Good and bad civil society
Civil society is constituted as the arena outside of the state and the market where organizations and individuals interact and promote common interests outside of the logic of the political and the economic. This view, predominant in academic discourse and public debate, perpetuates and reinforces a sharp distinction between state, market and civil society which hinders the understanding of their inextricable interrelation. This project claims that the sharp distinction between state, market and civil society is constantly produced by discourses on state and civil society, but is not a neutral description of their relationship but a specific construction of civil society.

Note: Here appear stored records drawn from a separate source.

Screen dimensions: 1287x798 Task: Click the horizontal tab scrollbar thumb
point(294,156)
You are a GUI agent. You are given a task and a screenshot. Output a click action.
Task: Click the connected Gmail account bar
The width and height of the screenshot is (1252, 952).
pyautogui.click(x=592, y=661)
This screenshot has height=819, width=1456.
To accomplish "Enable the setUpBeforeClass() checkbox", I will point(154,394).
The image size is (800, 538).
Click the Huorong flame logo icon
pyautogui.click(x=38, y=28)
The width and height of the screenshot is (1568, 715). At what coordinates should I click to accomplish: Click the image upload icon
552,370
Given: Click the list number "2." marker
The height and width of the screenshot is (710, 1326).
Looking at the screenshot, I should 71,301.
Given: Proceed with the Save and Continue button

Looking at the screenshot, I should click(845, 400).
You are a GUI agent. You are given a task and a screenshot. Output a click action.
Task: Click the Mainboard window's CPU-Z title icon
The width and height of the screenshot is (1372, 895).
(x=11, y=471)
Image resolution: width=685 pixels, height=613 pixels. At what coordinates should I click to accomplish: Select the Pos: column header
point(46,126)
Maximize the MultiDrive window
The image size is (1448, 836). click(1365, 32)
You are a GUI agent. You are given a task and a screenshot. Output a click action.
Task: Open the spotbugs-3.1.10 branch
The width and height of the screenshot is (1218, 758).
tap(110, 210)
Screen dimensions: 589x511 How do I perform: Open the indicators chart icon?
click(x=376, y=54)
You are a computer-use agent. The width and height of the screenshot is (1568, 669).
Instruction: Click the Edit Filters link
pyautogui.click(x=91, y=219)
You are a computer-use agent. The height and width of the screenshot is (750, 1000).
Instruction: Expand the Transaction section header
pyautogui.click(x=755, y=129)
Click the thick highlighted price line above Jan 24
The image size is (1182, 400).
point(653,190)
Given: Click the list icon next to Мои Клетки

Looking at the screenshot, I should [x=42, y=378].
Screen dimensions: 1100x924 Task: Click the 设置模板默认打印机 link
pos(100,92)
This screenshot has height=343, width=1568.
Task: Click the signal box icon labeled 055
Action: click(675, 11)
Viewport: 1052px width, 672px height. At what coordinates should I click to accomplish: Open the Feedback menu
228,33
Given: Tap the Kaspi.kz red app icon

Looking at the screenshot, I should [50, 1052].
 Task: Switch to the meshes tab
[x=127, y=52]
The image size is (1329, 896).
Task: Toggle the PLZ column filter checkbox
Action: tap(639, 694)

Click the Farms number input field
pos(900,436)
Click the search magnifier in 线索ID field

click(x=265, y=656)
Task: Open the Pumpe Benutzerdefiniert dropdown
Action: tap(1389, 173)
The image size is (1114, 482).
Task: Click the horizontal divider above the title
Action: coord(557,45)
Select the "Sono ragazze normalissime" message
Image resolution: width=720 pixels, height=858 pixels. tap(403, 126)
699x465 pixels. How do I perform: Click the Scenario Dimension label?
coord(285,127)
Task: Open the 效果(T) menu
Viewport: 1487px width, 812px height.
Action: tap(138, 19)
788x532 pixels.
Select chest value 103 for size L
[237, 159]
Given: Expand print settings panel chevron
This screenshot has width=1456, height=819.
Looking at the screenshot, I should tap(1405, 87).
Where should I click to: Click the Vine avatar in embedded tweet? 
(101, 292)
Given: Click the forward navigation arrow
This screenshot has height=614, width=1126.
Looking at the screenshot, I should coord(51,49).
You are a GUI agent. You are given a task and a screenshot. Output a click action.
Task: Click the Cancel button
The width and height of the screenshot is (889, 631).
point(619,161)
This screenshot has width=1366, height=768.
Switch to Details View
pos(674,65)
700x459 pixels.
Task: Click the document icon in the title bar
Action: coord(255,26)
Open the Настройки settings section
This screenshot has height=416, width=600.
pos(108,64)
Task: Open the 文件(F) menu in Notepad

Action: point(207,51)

The project views civil society as a politically contested concept and analyzes academic as well as political discourses in Denmark since the 1970s as central to shaping social imaginaries which structure social reality and create state, market and civil society as distinct entities with specific logics and values. The discourses on civil society and the invocation of it as something distinct from the state and the market are a construction of a specific type of civil society and of the individuals and institutions acting within it. That type of civil society and those institutions in civil society who promote societal integration and cohesion as well as solution to social, environmental and economic issues and increasingly supporting a welfare state under duress are construed as ‘good’ civil society, while those institutions who promote disintegration, which threaten to undermine the unity of the state and those who challenge the state as sole legitimate claimant to political authority and allegiance are construed as ‘bad’ civil society.
This project is carried out by Mathias Hein Jessen.